In sum, we derived a classifier based on machine learning of chromatin profiles that can discern beta cell subtypes with distinct transcriptomic and functional features. In nondiabetic donors, the minority beta cell subtype expresses higher levels of insulin and exocytotic genes and exhibits increased exocytosis in high glucose compared with the majority subtype.
A bistable transcriptional circuit maintains the two beta cell subtypes
To uncover transcriptional mechanisms of beta cell subtype maintenance, we inferred beta cell GRNs, linking TFs to cCREs and their target genes using our multiome data (Fig. 4a). For each TF, we assigned target genes based on positive or negative expression correlation with the TF (Supplementary Table 8).
Fig. 4 |. GRNs defining the two beta cell subtypes.

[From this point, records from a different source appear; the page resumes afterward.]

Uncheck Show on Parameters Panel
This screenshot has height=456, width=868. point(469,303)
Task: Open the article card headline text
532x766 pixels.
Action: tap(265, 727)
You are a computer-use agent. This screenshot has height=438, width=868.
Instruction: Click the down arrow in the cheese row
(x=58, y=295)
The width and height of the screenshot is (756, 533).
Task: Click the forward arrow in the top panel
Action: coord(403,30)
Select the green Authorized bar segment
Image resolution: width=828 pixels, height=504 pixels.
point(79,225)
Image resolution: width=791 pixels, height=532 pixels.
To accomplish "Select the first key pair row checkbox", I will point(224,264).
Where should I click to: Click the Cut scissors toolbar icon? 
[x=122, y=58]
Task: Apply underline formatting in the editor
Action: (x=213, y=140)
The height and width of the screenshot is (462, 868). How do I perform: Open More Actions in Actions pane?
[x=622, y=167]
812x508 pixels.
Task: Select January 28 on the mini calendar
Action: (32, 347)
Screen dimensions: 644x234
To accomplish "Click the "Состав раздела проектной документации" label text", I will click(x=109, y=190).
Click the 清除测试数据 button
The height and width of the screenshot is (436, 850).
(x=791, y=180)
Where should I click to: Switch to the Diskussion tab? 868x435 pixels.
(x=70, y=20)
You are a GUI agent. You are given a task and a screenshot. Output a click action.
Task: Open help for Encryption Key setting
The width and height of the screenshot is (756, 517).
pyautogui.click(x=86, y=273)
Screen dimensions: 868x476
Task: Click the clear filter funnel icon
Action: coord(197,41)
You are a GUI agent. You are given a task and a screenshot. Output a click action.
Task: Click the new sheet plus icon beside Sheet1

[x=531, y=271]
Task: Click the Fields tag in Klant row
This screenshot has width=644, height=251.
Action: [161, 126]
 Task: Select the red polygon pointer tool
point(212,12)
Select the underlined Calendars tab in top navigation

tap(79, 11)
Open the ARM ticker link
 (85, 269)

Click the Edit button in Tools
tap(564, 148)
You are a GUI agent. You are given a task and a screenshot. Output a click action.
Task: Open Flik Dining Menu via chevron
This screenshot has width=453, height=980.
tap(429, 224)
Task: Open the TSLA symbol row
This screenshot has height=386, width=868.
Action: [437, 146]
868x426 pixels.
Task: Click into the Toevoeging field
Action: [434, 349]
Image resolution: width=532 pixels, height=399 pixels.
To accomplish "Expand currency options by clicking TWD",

a, Schematic outlining the inference of beta cell GRNs and differential gene regulatory programs (TF–gene modules) between beta cell subtypes. b, Heatmap showing log2 differences (beta-2/beta-1) in expression for genes positively regulated by TFs (HNF1A, HNF4A and HNF4G) with higher accessibility in beta-1 cells than in beta-2 cells and TFs (NEUROD1, NFIA and TCF4) with higher accessibility in beta-2 cells than in beta-1 cells (Methods). Representative target genes of individual TFs are highlighted. Gene expression is normalized by TPM. c, Heatmap showing log2 differences (beta-2/beta-1) in expression for genes negatively regulated by TFs (HNF1A, HNF4A and HNF4G) with higher accessibility in beta-1 cells than in beta-2 cells and TFs (NEUROD1, NFIA and TCF4) with higher accessibility in beta-2 cells than in beta-1 cells (Methods). Representative target genes of individual TFs are highlighted. Gene expression is normalized by TPM. d–f, Pearson correlation of expression levels between indicated TFs across pseudobulk RNA profiles from each beta cell subtype (20 donors, 40 dots in total). The bands around the linear regression lines represent the range of 95% confidence interval, two-sided Pearson test. g, A bistable circuit established by positive feedback among HNF1A, HNF4A and HNF4G; positive feedback among NEUROD1, NFIA and TCF4; and mutual repression between HNF1A and TCF4.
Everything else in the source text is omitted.